[Records from a data collection]
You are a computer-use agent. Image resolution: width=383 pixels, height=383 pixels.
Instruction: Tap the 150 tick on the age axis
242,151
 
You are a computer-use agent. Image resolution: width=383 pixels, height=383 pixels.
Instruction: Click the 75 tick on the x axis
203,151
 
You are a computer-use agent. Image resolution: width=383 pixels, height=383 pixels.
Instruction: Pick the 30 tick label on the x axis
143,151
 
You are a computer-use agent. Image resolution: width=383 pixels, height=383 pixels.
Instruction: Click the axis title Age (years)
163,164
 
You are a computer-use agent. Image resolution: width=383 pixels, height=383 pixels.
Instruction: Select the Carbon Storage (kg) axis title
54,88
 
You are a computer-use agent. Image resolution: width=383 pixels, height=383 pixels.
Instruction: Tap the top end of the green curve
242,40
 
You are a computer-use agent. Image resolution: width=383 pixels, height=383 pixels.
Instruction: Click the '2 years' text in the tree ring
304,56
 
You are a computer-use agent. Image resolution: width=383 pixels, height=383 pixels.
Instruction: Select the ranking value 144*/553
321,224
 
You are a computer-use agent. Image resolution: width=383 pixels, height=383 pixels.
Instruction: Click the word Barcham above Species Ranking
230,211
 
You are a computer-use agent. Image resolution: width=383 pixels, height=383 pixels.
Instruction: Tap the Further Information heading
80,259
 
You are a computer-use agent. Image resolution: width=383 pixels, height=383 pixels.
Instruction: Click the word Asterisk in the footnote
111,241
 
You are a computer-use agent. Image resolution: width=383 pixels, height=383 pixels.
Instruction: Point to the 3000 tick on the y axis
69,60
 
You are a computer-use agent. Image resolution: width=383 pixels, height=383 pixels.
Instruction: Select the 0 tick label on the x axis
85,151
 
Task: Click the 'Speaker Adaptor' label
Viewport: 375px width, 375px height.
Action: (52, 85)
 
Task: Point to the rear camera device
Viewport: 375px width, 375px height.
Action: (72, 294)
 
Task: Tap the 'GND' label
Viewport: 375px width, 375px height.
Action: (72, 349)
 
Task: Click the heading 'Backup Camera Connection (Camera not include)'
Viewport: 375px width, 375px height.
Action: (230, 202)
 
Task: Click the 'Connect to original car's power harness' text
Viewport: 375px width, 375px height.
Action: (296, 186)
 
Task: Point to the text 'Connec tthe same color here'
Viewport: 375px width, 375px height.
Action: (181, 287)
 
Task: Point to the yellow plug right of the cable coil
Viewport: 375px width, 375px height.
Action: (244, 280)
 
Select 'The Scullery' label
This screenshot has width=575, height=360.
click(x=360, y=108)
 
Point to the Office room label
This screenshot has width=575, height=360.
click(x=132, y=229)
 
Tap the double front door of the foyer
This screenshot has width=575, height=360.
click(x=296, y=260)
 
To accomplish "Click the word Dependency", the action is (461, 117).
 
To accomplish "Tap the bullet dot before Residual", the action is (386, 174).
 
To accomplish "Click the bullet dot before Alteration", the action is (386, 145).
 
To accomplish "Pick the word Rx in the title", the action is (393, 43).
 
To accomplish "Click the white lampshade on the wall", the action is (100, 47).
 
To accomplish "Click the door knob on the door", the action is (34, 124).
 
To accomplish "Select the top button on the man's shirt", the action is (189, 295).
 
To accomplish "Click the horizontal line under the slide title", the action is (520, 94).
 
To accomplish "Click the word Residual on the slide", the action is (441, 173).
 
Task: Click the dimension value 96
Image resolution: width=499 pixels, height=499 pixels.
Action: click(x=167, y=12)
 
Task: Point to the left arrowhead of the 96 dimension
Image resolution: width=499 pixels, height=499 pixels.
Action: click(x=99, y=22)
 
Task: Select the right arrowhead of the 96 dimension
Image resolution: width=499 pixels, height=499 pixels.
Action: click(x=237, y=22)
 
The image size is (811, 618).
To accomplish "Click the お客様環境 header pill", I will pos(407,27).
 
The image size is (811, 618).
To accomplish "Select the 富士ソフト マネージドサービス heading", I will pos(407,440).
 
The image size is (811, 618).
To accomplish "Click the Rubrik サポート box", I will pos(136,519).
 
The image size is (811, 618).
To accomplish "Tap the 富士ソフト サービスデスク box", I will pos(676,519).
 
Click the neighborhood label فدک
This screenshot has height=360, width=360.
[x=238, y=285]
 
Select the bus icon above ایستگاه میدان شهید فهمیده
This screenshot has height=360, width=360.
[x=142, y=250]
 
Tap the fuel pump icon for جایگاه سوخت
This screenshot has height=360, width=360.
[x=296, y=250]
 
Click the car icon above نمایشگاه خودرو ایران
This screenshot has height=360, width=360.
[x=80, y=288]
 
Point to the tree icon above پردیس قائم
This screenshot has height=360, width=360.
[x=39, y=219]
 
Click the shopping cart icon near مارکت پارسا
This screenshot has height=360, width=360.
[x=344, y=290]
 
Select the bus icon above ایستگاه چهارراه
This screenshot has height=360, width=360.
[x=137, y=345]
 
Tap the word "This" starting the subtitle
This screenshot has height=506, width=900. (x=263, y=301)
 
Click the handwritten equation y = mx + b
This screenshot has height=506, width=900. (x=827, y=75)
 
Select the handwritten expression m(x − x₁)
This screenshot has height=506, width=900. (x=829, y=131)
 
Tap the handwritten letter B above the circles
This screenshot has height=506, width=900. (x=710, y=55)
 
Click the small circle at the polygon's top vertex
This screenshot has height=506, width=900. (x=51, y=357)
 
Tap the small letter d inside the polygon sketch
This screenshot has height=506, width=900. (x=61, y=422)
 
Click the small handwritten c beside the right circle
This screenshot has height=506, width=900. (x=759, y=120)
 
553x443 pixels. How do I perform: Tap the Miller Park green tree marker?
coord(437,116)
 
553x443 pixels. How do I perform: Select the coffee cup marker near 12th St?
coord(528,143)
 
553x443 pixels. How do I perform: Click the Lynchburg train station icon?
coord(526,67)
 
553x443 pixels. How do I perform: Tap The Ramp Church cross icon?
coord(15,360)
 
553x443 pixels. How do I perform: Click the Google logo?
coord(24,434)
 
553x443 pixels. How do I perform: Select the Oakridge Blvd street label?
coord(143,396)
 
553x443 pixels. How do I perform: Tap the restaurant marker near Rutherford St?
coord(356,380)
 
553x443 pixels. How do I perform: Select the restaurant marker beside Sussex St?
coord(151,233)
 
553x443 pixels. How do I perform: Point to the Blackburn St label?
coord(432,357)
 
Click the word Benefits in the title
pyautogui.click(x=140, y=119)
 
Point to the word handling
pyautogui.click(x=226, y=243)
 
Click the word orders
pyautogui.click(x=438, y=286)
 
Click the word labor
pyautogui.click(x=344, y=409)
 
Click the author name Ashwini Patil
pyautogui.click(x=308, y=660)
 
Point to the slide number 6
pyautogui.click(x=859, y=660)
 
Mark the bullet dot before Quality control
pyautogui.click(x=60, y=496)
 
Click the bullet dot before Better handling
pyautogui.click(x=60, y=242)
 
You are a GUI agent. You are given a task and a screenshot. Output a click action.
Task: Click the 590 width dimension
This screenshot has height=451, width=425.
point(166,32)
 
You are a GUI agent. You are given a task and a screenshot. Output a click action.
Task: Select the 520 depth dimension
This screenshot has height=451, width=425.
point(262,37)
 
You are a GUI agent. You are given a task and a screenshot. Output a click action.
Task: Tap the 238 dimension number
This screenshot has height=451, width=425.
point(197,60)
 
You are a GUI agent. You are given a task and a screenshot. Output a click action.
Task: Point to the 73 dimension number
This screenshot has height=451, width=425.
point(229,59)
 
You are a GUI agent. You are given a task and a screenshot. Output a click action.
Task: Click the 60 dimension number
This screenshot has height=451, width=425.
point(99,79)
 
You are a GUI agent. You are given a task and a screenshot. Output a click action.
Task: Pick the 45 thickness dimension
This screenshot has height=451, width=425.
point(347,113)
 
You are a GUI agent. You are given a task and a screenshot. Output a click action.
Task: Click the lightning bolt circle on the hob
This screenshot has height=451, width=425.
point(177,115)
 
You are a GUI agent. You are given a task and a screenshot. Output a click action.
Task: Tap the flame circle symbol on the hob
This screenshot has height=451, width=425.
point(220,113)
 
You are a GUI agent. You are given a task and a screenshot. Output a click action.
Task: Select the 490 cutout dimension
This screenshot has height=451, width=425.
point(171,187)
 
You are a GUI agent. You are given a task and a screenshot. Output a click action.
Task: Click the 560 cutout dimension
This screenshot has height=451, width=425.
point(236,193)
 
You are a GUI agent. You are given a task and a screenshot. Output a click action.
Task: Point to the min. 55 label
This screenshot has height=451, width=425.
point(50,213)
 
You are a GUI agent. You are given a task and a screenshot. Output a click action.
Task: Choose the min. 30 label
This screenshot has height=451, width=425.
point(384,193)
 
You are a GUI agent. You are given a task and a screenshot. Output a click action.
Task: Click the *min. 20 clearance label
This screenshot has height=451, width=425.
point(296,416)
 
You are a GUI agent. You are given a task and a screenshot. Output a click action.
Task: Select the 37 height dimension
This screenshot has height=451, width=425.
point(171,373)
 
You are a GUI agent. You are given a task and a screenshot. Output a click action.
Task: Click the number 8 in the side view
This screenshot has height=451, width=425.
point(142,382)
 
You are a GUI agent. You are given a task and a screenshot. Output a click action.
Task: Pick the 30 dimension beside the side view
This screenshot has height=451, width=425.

• [Goal]
Rewrite everything from the line containing "553x443 pixels. How do I perform: Select the coffee" down to the line containing "pyautogui.click(x=226, y=243)", changing "marker" to "pin" and leaving the rest untouched. Give only those lines.

• [Completed exercise]
553x443 pixels. How do I perform: Select the coffee cup pin near 12th St?
coord(528,143)
 
553x443 pixels. How do I perform: Click the Lynchburg train station icon?
coord(526,67)
 
553x443 pixels. How do I perform: Tap The Ramp Church cross icon?
coord(15,360)
 
553x443 pixels. How do I perform: Click the Google logo?
coord(24,434)
 
553x443 pixels. How do I perform: Select the Oakridge Blvd street label?
coord(143,396)
 
553x443 pixels. How do I perform: Tap the restaurant pin near Rutherford St?
coord(356,380)
 
553x443 pixels. How do I perform: Select the restaurant pin beside Sussex St?
coord(151,233)
 
553x443 pixels. How do I perform: Point to the Blackburn St label?
coord(432,357)
 
Click the word Benefits in the title
pyautogui.click(x=140, y=119)
 
Point to the word handling
pyautogui.click(x=226, y=243)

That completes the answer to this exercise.